Tomatoes have a rich flavour, low liquid content, very soft flesh which breaks down easily, and the right composition to thicken into a sauce when they are cooked (without the need of thickeners like roux). All of these qualities make them ideal for simple and appealing sauces. The simplest tomato sauces consist just of chopped tomato flesh (with the skins and seeds optionally removed), cooked in a little olive oil and simmered until it loses its raw flavour, and seasoned with salt.
Water (or another, more flavourful liquid such as stock or wine) is often added to keep it from drying out too much. Onion and garlic are almost always sweated or sautéed at the beginning before the tomato is added. Other seasonings typically include basil, oregano, parsley, and possibly some spicy red pepper or black pepper.

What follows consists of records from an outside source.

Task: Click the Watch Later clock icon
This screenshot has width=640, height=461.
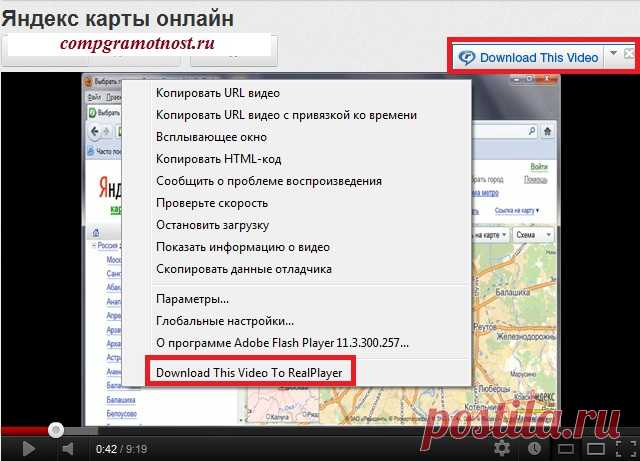Action: tap(534, 449)
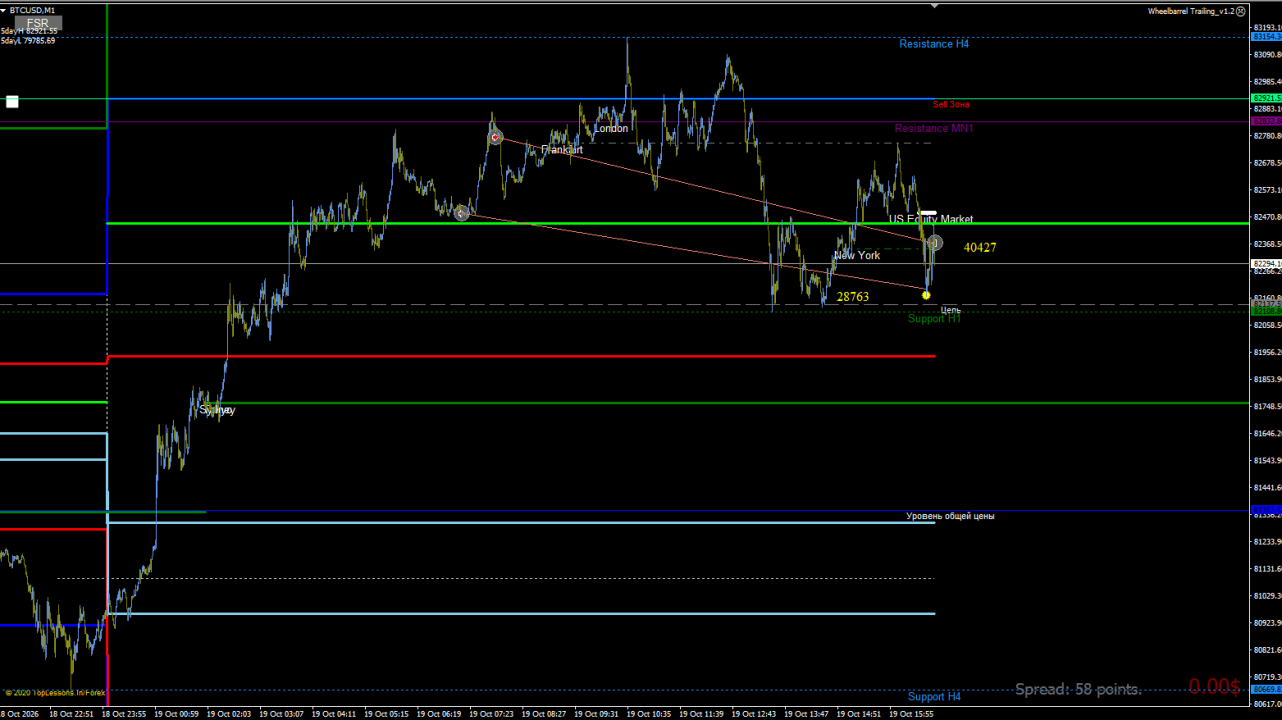Viewport: 1282px width, 720px height.
Task: Click the yellow dot marker near 28763
Action: 927,296
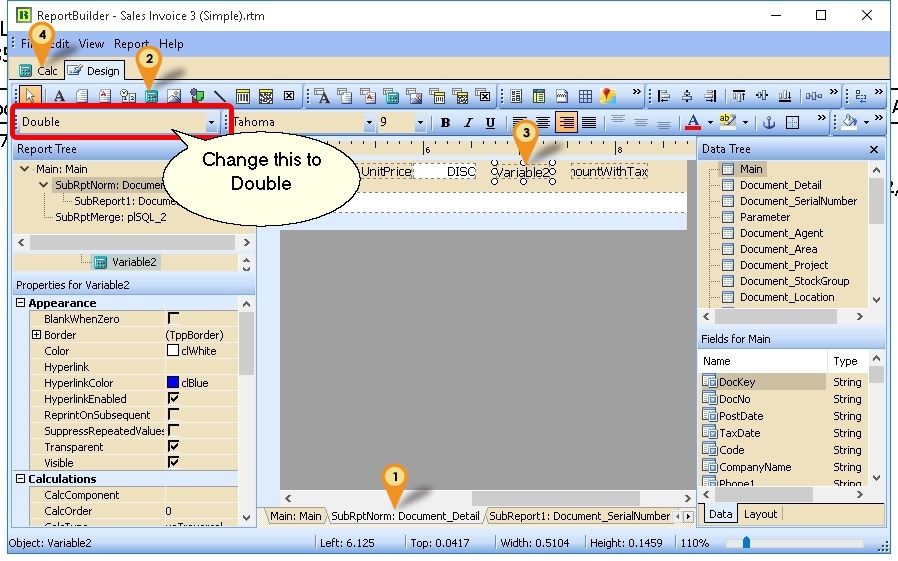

Ground or chopped meat is also common.
In countries such as Australia and New Zealand, in southern Africa and the United Kingdom the term 'tomato sauce' is used to describe a condiment similar to that known in the USA as 'ketchup'. In Britain, both terms are used for the condiment.
The sauce tomate of classical French cooking, as codified by Auguste Escoffier, consists of salt belly of pork, onions, bay leaves, thyme, tomato purée or fresh tomatoes, roux, garlic, salt, sugar, and pepper. Many times, butter and flour will be listed in the ingredients, but those are only used to make the roux (thickening agent). Roux is made of equal parts by weight of flour and butter. Any extra flour or butter that is called for in the recipe is typically an error.